By using this site, you agree to our updated Privacy Policy and our Terms of Use. Manage your Cookies Settings.
438,347 Members | 1,390 Online
Bytes IT Community
+ Ask a Question
Need help? Post your question and get tips & solutions from a community of 438,347 IT Pros & Developers. It's quick & easy.

Data objects vs. speed

P: n/a
I have to create a big web application and I was thinking of using a
data layer. For each entity in the database, I'll define a class that
maps the table structure, having sub-objects for each foreign key,
having insert/delete/update methods, the usual deal. Yet, I am very
concerned about performance. For example, there are lots of cases when
I may just be needing the employee name. Yet using this model, I will
have to instantiate an entire Employee class, which may have sub-
objects and use lots of SELECT queries. I think this will be an
important performance hit. What do you think? Ever did something like
this? Is it worthy? Is there a better way? Should I give up creating
the data layer?

Feb 19 '07 #1
Share this Question
Share on Google+
8 Replies


P: n/a
I have just implemented something similar.

You can structure the SELECTs in such a way that they are only run if
the relavent information is requested from the class via a get method.
For instance, if any of the methods requesting user information are
called, a SELECT is run which gets all user information (since all
info is on the same row - might as well get it all). Any further
requests then give up this cached info rather than another SELECT.

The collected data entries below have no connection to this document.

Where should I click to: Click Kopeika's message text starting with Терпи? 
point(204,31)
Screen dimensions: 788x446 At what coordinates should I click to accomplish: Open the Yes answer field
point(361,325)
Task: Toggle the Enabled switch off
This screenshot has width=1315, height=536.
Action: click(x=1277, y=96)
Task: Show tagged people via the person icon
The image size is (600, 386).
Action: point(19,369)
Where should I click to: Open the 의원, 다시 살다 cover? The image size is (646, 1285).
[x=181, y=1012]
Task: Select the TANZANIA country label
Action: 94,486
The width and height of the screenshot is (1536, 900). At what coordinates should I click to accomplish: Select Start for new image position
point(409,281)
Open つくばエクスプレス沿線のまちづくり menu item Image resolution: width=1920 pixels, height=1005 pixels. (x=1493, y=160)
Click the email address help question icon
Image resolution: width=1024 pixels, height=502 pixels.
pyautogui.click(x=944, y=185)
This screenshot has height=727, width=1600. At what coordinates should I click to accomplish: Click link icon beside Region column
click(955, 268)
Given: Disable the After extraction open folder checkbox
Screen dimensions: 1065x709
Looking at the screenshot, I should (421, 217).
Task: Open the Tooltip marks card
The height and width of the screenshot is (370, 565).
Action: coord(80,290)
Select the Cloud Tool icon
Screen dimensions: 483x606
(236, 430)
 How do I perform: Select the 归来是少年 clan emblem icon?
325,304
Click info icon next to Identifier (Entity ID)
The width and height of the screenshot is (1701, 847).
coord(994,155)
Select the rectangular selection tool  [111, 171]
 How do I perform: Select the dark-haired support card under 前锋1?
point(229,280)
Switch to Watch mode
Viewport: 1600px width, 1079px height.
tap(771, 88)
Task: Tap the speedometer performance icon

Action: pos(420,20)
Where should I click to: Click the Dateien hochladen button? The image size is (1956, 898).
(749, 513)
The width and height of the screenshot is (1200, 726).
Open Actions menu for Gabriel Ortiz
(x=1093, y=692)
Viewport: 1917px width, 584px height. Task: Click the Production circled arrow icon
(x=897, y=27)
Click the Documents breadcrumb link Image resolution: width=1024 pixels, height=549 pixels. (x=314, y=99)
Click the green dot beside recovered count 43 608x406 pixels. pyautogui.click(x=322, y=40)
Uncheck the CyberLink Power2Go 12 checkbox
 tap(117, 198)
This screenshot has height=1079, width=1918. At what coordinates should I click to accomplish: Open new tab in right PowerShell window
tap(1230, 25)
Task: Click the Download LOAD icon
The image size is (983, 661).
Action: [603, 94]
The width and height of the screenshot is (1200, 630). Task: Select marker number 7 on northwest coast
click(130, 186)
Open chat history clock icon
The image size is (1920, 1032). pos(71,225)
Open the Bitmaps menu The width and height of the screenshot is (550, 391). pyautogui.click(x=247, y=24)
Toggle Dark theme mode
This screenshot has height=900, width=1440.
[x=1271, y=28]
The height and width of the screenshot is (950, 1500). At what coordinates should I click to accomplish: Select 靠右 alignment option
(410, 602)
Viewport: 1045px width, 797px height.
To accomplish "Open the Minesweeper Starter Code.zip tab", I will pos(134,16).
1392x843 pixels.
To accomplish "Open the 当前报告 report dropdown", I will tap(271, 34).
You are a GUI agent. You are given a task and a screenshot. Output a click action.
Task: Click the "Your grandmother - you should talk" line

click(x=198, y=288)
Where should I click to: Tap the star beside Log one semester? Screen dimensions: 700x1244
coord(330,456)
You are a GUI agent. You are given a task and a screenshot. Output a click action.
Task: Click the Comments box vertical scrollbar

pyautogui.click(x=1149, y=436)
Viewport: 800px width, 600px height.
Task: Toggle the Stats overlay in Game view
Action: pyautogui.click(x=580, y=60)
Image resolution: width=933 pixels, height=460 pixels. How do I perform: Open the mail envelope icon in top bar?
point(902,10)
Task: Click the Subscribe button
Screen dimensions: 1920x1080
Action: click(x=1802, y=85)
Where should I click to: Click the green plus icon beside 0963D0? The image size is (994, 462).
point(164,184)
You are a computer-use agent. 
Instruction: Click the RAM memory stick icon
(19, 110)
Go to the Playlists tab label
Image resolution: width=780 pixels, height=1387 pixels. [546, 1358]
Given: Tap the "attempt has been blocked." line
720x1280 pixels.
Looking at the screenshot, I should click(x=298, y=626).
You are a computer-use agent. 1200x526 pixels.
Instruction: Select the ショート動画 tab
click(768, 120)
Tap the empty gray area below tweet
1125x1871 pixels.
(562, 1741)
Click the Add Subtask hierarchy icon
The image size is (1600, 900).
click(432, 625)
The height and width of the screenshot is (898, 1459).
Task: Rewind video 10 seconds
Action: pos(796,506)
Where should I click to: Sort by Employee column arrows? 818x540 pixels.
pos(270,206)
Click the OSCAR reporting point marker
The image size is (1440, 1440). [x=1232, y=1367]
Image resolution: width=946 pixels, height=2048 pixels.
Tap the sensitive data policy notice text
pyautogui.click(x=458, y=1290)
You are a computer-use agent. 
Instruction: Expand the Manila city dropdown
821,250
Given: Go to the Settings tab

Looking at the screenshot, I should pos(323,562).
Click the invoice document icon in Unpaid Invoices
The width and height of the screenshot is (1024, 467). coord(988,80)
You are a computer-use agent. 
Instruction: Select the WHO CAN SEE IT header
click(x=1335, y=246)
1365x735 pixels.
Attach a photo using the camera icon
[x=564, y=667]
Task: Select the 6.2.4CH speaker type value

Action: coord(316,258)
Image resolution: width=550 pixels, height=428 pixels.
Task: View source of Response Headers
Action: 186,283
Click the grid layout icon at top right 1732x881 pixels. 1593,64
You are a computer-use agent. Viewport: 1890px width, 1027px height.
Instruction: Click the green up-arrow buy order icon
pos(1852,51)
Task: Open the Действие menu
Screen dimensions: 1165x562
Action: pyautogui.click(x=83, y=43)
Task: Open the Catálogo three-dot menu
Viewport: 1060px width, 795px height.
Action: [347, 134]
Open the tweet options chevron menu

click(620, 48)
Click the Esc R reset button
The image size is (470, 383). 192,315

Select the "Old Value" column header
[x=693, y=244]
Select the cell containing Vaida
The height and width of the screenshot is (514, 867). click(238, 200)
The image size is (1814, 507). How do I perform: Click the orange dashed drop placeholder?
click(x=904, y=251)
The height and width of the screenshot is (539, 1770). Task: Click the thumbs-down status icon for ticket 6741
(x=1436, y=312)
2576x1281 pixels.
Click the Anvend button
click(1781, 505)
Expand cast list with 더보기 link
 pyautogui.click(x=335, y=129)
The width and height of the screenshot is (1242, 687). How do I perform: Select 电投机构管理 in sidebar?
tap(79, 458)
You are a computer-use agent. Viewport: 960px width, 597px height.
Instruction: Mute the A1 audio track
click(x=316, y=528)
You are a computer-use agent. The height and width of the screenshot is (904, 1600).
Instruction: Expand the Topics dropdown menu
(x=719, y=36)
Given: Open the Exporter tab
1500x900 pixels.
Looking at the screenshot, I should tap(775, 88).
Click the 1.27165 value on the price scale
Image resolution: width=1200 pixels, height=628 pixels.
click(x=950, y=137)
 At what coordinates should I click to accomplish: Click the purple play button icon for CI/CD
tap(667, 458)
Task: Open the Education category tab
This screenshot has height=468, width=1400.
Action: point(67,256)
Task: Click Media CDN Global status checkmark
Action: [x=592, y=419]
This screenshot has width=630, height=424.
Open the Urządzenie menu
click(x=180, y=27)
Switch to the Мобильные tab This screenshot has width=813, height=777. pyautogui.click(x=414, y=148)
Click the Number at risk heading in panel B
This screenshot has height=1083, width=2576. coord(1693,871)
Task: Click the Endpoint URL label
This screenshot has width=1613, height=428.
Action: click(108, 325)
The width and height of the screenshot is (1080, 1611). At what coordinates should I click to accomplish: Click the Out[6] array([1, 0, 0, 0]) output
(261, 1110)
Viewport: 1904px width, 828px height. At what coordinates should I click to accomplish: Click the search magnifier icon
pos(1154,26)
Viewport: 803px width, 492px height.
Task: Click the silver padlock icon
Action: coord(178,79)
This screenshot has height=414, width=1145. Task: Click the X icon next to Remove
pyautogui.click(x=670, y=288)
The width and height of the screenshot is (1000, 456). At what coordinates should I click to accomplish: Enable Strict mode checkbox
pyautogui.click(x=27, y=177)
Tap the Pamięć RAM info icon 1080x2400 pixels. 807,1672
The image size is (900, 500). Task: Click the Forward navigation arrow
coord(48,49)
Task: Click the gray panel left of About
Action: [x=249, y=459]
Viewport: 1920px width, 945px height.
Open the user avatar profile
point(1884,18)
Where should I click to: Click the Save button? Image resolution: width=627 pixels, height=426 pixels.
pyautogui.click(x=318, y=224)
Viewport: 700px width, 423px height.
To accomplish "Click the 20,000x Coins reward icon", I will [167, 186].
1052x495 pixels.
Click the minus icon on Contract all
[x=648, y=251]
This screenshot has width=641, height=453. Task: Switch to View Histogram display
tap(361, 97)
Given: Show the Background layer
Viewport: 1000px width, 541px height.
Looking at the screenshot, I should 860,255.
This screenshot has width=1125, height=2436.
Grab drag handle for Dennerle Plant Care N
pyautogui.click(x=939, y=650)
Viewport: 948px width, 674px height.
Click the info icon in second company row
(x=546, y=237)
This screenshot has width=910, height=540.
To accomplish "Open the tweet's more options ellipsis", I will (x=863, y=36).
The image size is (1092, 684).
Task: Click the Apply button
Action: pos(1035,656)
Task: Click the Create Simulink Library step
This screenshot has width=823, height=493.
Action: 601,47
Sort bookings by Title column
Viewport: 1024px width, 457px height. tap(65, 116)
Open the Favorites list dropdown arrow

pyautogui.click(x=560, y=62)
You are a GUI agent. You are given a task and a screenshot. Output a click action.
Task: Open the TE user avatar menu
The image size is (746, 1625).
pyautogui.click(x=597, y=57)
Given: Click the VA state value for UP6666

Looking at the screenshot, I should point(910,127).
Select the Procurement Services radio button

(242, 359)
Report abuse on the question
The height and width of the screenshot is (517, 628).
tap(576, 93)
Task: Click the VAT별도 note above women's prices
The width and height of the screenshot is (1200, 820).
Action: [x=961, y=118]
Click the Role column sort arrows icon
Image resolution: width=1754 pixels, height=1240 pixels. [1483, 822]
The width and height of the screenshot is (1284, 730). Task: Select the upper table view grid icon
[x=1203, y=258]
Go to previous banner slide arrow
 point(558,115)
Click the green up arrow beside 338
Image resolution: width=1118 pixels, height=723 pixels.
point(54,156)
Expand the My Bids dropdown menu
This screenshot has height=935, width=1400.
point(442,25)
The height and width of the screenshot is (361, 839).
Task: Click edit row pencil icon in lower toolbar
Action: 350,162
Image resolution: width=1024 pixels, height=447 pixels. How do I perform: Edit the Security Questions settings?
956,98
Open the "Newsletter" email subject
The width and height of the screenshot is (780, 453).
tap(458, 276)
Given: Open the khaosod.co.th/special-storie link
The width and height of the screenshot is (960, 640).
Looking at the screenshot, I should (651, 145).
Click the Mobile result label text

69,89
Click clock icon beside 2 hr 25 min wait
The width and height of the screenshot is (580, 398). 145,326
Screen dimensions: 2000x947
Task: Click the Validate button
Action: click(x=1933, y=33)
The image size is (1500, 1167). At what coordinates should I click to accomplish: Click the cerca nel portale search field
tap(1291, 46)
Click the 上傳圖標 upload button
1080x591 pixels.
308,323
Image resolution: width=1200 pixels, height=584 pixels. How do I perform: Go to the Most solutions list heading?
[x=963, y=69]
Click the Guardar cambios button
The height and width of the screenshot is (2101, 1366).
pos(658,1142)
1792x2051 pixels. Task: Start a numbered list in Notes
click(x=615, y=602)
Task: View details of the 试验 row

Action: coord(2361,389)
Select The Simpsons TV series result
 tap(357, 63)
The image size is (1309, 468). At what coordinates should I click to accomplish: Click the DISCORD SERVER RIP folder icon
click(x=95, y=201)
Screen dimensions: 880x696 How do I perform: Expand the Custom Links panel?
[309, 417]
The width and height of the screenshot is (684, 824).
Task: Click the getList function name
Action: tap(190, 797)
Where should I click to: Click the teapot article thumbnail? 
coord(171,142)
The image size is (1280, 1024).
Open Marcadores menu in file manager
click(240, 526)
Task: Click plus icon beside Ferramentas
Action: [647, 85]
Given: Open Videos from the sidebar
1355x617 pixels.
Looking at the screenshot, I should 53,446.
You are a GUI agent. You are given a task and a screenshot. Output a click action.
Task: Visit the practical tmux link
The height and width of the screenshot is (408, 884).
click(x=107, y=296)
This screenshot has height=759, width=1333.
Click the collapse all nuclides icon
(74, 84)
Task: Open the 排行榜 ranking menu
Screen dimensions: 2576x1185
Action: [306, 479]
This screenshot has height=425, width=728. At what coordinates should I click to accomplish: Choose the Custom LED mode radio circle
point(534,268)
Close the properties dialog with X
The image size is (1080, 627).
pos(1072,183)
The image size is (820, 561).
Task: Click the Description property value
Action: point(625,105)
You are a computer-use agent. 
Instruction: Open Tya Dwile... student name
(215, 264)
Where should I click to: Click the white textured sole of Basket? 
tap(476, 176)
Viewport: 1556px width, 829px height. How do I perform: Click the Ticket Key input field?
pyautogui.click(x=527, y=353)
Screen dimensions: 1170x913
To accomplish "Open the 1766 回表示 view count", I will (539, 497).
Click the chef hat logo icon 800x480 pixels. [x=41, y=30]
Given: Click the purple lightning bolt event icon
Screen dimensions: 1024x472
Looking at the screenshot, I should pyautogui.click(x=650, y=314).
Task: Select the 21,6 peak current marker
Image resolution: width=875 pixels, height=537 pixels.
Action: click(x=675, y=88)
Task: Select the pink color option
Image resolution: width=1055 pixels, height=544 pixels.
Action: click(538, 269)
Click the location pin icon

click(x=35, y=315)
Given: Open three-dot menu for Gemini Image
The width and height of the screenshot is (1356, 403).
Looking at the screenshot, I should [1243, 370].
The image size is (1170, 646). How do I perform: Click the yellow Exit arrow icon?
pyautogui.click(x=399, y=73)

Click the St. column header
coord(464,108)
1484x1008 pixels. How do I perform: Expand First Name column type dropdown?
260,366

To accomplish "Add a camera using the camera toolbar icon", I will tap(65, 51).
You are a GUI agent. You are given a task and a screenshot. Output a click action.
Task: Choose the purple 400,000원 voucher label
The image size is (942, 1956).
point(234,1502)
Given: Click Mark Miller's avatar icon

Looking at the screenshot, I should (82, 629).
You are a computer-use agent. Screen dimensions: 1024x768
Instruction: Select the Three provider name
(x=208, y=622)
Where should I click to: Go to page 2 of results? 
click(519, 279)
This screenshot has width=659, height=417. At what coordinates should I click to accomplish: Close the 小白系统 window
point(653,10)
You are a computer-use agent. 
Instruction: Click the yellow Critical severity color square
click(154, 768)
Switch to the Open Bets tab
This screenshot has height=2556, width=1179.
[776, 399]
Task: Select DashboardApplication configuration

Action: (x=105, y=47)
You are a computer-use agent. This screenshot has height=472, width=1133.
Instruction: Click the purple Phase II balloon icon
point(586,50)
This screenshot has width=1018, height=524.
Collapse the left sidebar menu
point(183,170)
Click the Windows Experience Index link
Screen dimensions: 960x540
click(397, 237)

However, I share your concern with having to instantiate a large class
for even simple queries. I am a newbie at PHP (C++ coder by trade) and
am only now reading about the performance overheard of function calls
and the fact that PHP will have to parse the entire class code.

Is it worth the trade off? I don't know. I has certainly made the
coding a whole lot easier and more structured. I am now implementing
cacheing certain data in the session, and this is a snip as everything
is accessed via the same class.

I will read this thread with interest.


Feb 19 '07 #2

P: n/a
rp******@yahoo.com wrote:
I have to create a big web application and I was thinking of using a
data layer. For each entity in the database, I'll define a class that
maps the table structure, having sub-objects for each foreign key,
having insert/delete/update methods, the usual deal. Yet, I am very
concerned about performance. For example, there are lots of cases when
I may just be needing the employee name. Yet using this model, I will
have to instantiate an entire Employee class, which may have sub-
objects and use lots of SELECT queries. I think this will be an
important performance hit. What do you think? Ever did something like
this? Is it worthy? Is there a better way? Should I give up creating
the data layer?
I do objects in all my more complex sites. But I generally use business
objects - ones related to the job at hand. Any business object may be
related to a few columns in one table, most columns across multiple
tables, or anything in between.

And I may even use the same object, but have different fetch methods
which retrieve only partial data.

For instance, if I have:

table student
id int
name char(30)
other stuff

table class
id int
name char
instructor_id int
other stuff

table class_student
class_id int
student_id int

I might have a class which will retrieve all the student names, the
instructor name, day(s) and start/s for a single class, the room in
which it will be held, etc.. Alternatively, it might only retrieve a
count of the number of students in the class

If the data is getting more complex, I may add a pure data layer under
the business object layer, where I do have one table per object. But
this layer will also have multiple functions to allow me to retrieve
what I need, when I need it.

--
==================
Remove the "x" from my email address
Jerry Stuckle
JDS Computer Training Corp.
js*******@attglobal.net
==================
Feb 19 '07 #3

P: n/a
lister wrote:
I have just implemented something similar.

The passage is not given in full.